The reconstructed circular transcripts shall be written as GTF format into output.gtf. Detailed documentation about GTF format is available from Ensembl.

reference-genome.fa is the reference genome file in fasta format. Recommended - Gencode GRCh37/GRCh38.

length-of-paired-end-reads is the length of the reads used to produce the alignment file.

reference_annotation.gtf is the annotation file in GTF format. This parameter is optional.

feature_file is a csv file generated by TERRACE that contains circRNA features used in a machine learning model for assigning confidence scores. This parameter is optional. For detailed usage of this file, see the section on Scoring below.

TERRACE support the following parameters. Please refer to additional explanations below the table.

Parameters Default Value Description
--help print usage of TERRACE and exit
--version print version of TERRACE and exit
--preview show the inferred library_type and exit
--library_type empty chosen from {empty, unstranded, first, second}

--library_type is highly recommended to provide. The unstranded, first, and second correspond to fr-unstranded, fr-firststrand, and fr-secondstrand used in standard Illumina sequencing libraries.

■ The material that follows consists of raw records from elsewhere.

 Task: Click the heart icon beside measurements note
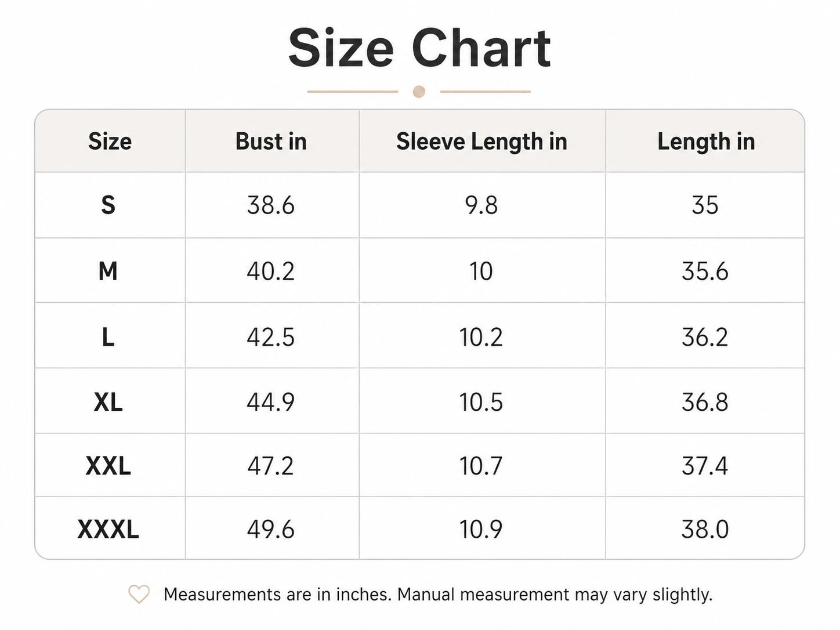tap(139, 594)
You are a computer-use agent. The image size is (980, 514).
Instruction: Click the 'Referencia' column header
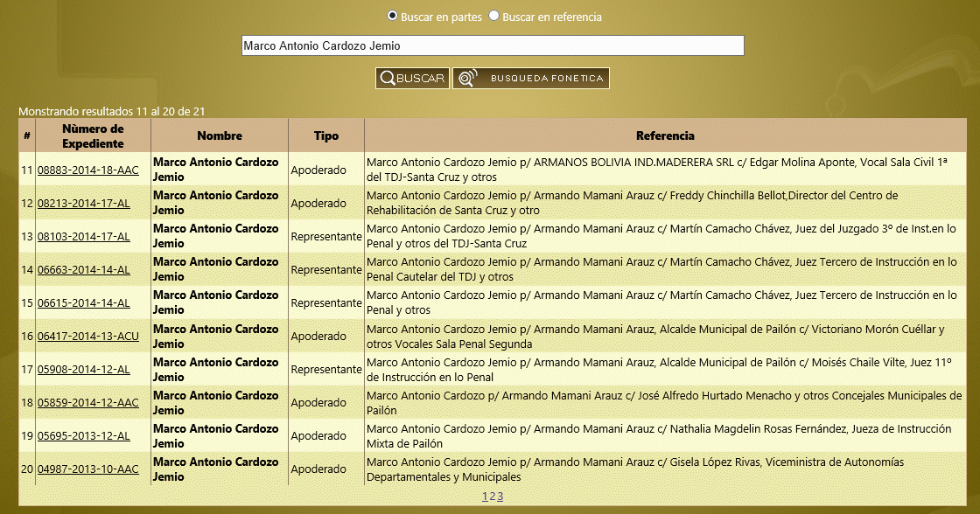665,136
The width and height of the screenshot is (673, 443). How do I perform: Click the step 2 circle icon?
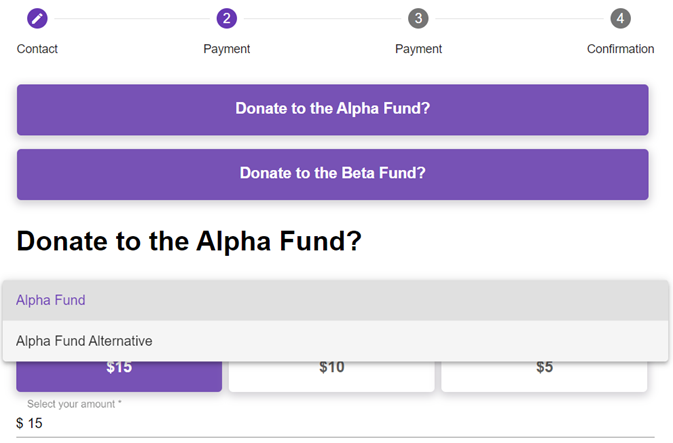(x=227, y=18)
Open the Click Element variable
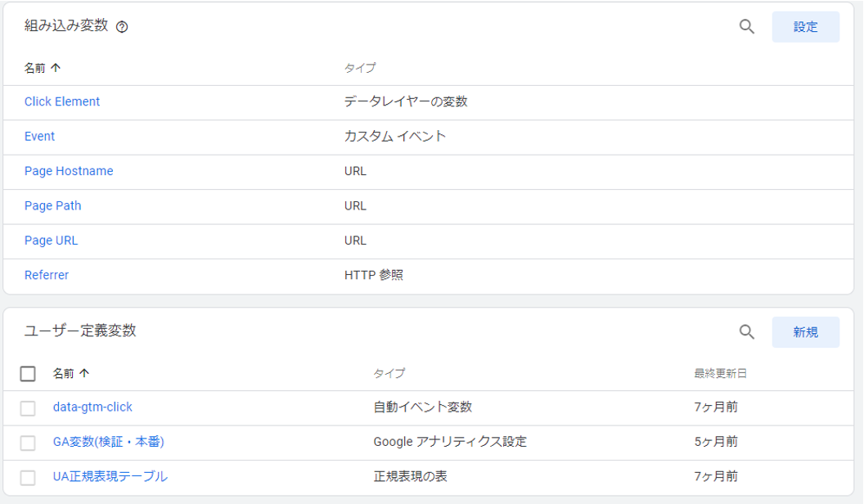Image resolution: width=864 pixels, height=504 pixels. [62, 101]
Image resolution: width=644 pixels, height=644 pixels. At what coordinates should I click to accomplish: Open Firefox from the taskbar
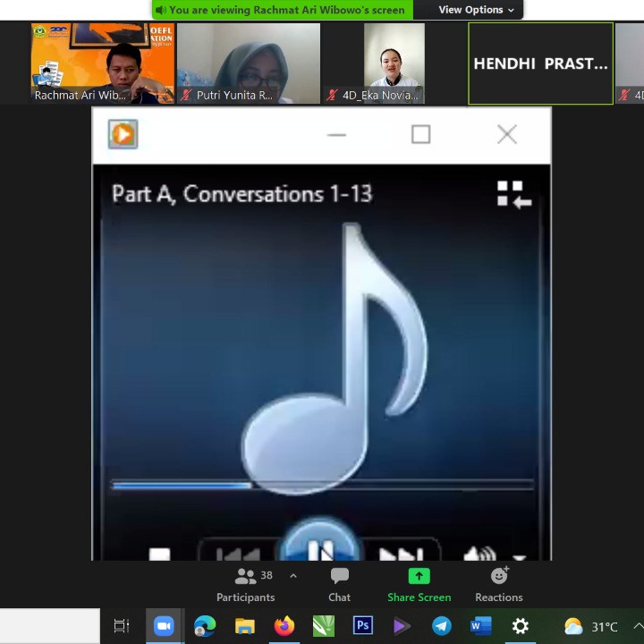284,626
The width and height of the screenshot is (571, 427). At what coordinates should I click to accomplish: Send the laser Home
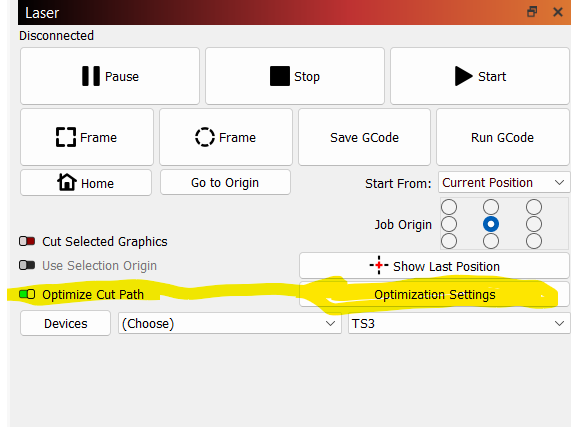point(86,182)
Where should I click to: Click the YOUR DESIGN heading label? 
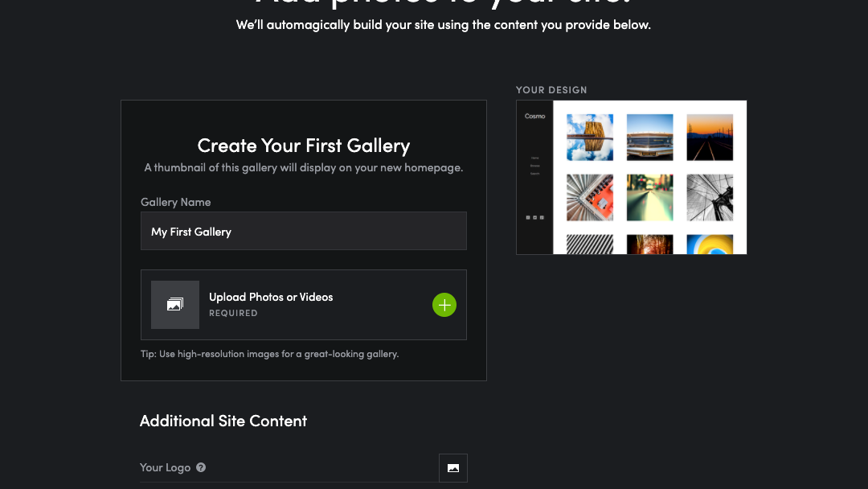tap(551, 90)
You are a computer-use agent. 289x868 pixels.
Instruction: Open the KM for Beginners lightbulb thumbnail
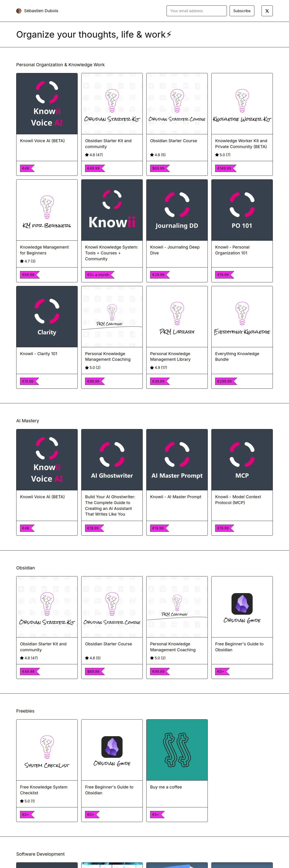(47, 210)
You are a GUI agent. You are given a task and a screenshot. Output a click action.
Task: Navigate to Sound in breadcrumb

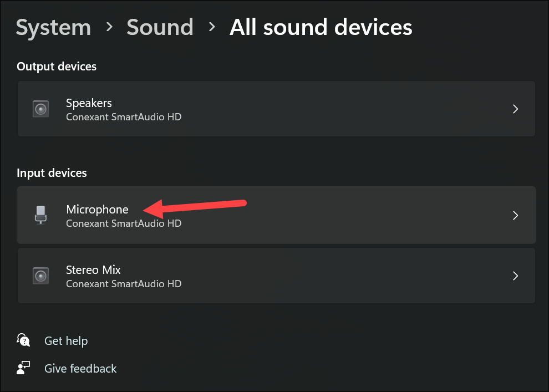[x=160, y=27]
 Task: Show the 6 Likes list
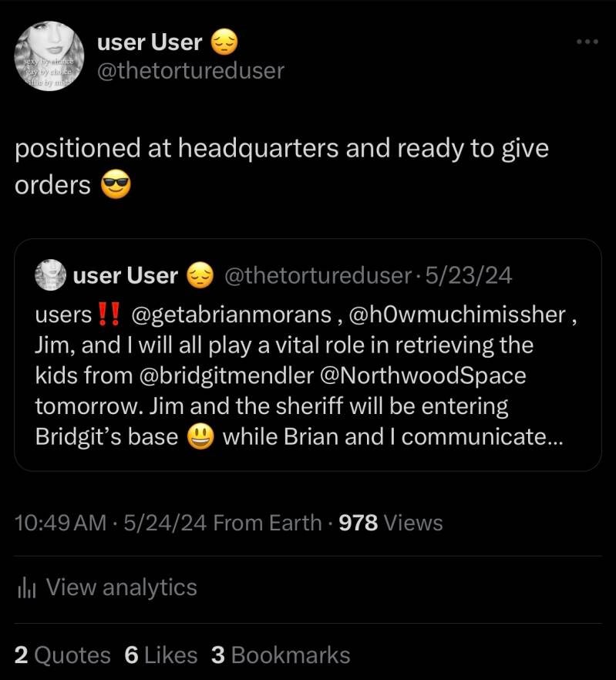click(x=160, y=655)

If none of them is given, i.e., it is empty by default, then TERRACE will try to infer the library_type by itself (see --preview). Notice that such inference is based on the XS tag stored in the input bam file. If the input bam file do not contain XS tag, then it is essential to provide the library_type to TERRACE. You can try --preview to see the inferred library_type.

Running TERRACE on a small example

A small example of input data example-input.bam is available in the example directory.

Suppose we have installed TERRACE following the steps in the Installation section, we have the executable file terrace at src/terrace.

Commands to enter example directory and run TERRACE using example-input.bam as input:

cd ./example
../src/terrace -i example-input.bam -o example-output.gtf --read_length 150

An output file named example-output.gtf will appear in the example directory. The output file stores the reconstructed circular transcripts assembled by TERRACE in GTF format.

Scoring

The output.gtf generated by TERRACE consists of abundance values in the score field of the GTF file by default. We provide a Random Forest pre-trained model to generate more reliable scores (between 0 to 1) and integrate them in the score field of the GTF file. After integrating the scores, a user-defined threshold can be provided to generate a supplementary precise.gtf file that contains circRNAs with scores above the given threshold. Please refer to RF-scoring/README for details of score generation, integration, and precise.gtf file.

To make use of the scoring functionalities, TERRACE need to be run to generate a feature file as follows.

cd ./example
../src/terrace -i example-input.bam -o example-output.gtf --read_length 150 -fe feature_file

An output file named example-output.gtf and a feature file feature_file will appear in the example directory. The output file stores the reconstructed circular transcripts assembled by TERRACE in GTF format. the feature file stores the features of output circRNAs needed for score generation.